Westerns aren’t your thing? Not to worry, Krafton also boasts first-class contact sports. In “The Staying Freight,” Winslow copes with guilt over the death of his son, and the chaotic effects of his own violent disposition, by having people pay to fight him. For the lucky would-be Krafton residents out there, this is a good sign: One man’s self-destructive tendencies keep the local economy flowing and provide an amazing spectacle all at the same time:
The crowds grew, and Ham cornered off a stage with chicken wire mounted with trouble lights. Winslow stood bare-chested in the harsh light. Ham, in an ill-fitting suit, a felt hat adorned with turkey feathers, rang a bell and shouted, ‘Our world’s turned polite, some might say dainty. We all know how things used to be, men uprooting trees with their hands and backs, women fighting off panthers with hairpins and a mother’s scorn. Those days are gone, my friends,’ and he paused, eyeing them all. ‘Yet you still got that rage inside you, don’t you? Don’t you? Well, that’s why you’re here. Who’ll start us at a hundred even?’
If that’s not quite enough to make you box up your stuff and rent a U-Haul, then rest assured that, should you decide to move to Krafton, town officials and the citizens alike take their civic responsibilities very seriously. Take Helen, Krafton’s sheriff and the protagonist of “Peacekeeper,” who worked in Freely’s General for ten years before being elected to office. When a teenage girl’s body is discovered in the woods, the sheriff is fast on the scene:
The girl’s toes dangled inches from the ground. She wore only shoes. Clunky black shoes with square heels. Her naked skin glowed white against the dusk. Her mouth hung open and what little light came through the saffron boughs gleamed in her braces. Helen took off her own coat. She tried throwing the jacket up over the girl’s shoulders, but it slid off and fell in a lump on the ground.

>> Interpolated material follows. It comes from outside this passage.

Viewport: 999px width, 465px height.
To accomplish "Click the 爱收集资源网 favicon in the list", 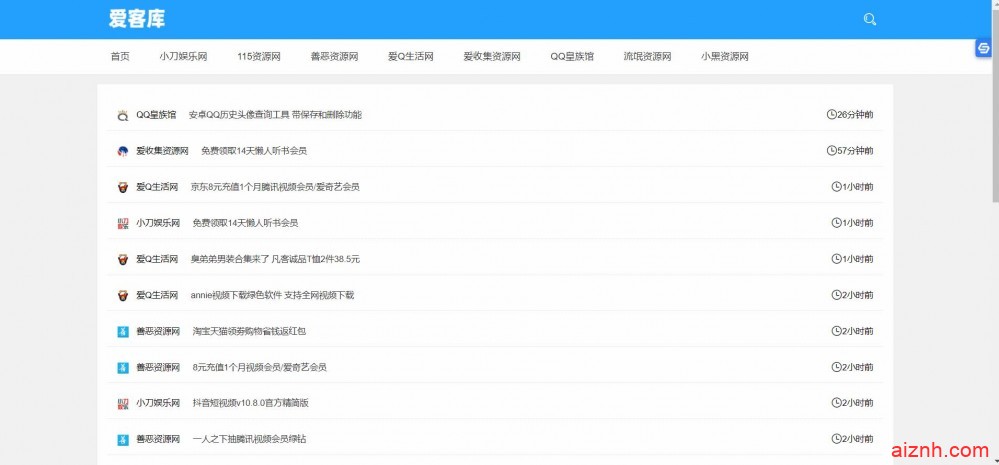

It was the girl. Jocelyn Dempsy, whom everyone called Jocey. She raced motorbikes on a dirt track by the old mill, played JV basketball as an eighth grader. She loved Moon Pies. Loved cherry cola. She’d come to the grocery and buy them, and Helen would watch her eat alone by the road and return the bottle for a nickel before riding off.
Heathcock’s choice of setting gives Volt the thin thread that holds these stories together. With “Fort Apache” taking place in 1948, and “Peacekeeper” set in the winter of 2008, the collection is a kind of longitudinal case study of a town and its citizens. Krafton has never had much to offer its people, but they’ve tried to make the best of it—at least until they’re suffocated by their own longing to get out.
It’s decades of restlessness that have brought Krafton to its present state, and Volt is a chronicle of its implosion. Anyone who lives in a town like the one described here can appreciate Heathcock’s ability to define a place using singular, ill-fitting details that can be missed at first glance, but when revisited, show the promise of a life lived anywhere else. Sure, the world of these stories is bleak, but anyone from a place like Krafton will be reminded of how thankful they are that they’ve moved away.